The banks account for 80 percent of international remittances coming through formal channels into Pakistan, given their long history in the sector. The formation of exchange companies (ECs) in 2002 has significantly increased flows as hundreds of small moneychangers have been brought into the regulated sector and now account for more than 17 percent of international formal remittances. Both banks and ECs have multiple correspondents and relationships abroad. After 9/11, State Bank of Pakistan (SBP) took further action to formalize remittances, such as setting up centralized home remittance cells and forming exchange companies in 2002. The formation of exchange companies has significantly increased the flow of formal remittances with hundreds of small moneychangers being brought into the regulated sector.

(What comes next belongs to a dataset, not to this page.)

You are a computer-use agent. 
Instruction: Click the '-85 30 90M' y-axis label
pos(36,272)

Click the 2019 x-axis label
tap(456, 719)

The Exchange Company framework was enforced in 2002 to bring exchange and remittance businesses under proper financial discipline. With the transformation of authorized moneychangers into formal ECs, a large number of undocumented and cash international transactions came within the formal net. These transactions are required to have proper documentation, record keeping, and adherence to internationally accepted ‘Know Your Customer’ norms. All Exchange Company transactions, exclusively international money transfers, are fully automated and have a real-time online network that can be accessed by any branch to track and make payments. Many ECs have set up call centers where the franchisees can call and check a transaction status.
The EC framework also enabled SBP to substantially narrow the gap between interbank and curb market exchange rates, which has played an important role in improving the inflow of international remittances during the past two to three years. The transformation of authorized moneychangers into formal ECs, however, has posed considerable challenges for SBP in ensuring effective regulatory and supervisory oversight, inculcating corporate culture, good governance, transparency, and proper documentation and record keeping structure.The network of ECs is comprehensive, covering 100 percent of the urban market and slowly making inroads into rural areas. According to ECs, 90 percent of remittance transactions they handle are between Rs10,000 and Rs100,000.

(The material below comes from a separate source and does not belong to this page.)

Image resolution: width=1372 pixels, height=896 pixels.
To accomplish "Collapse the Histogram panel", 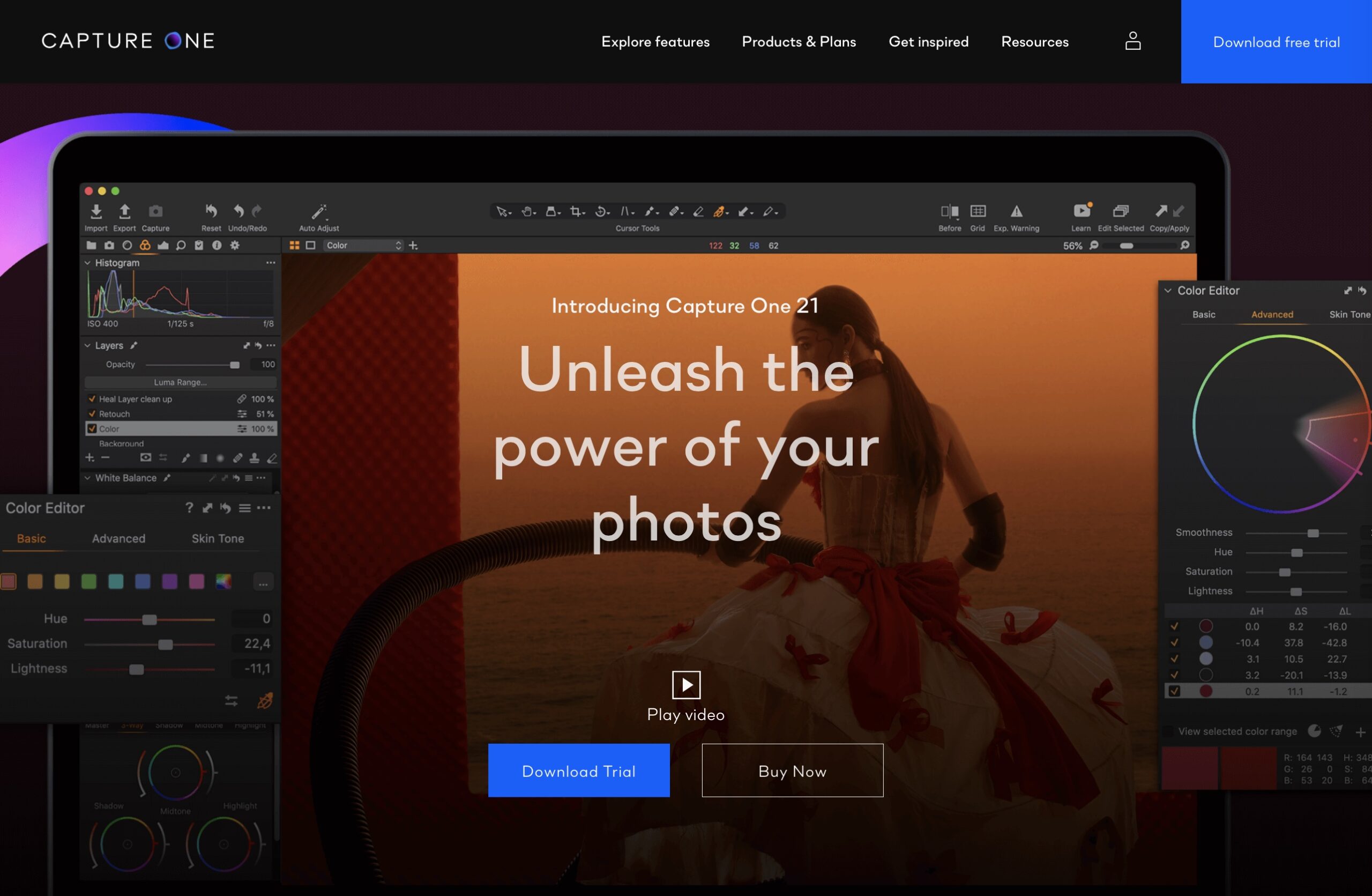I will (87, 263).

In Pakistan’s case, workers’ remittances are an important source of foreign exchange earnings and finance a large portion of trade and services deficits in the current account balance. Workers’ remittances turn out to be significant and have a positive sign, which reflects the increase in the remittance inflows cause appreciation of the real exchange rate.
The official intervention of monetary authorities in the foreign exchange market to influence the exchange rate fluctuation is a worldwide phenomenon. The monetary authorities intervene with the objective of maintaining orderly market conditions, which ultimately help to achieve the overall macroeconomic goals. Heavy intervention was witnessed in the beginning of 1973 by developed economies to smoothly shift from the Bretton Woods fixed exchange rate system to free float. However, Pakistan, like many of the other developing economies, continued with the fixed exchange rate regime until 1982 when it shifted to manage float. In July 2000, Pakistan shifted to free float, which in turn led the PKR/US dollar parity to depict a great deal of volatility. The management of foreign exchange market was indeed not an easy task; especially, when the foreign exchange market was thin and dominated by a relatively small number of agents.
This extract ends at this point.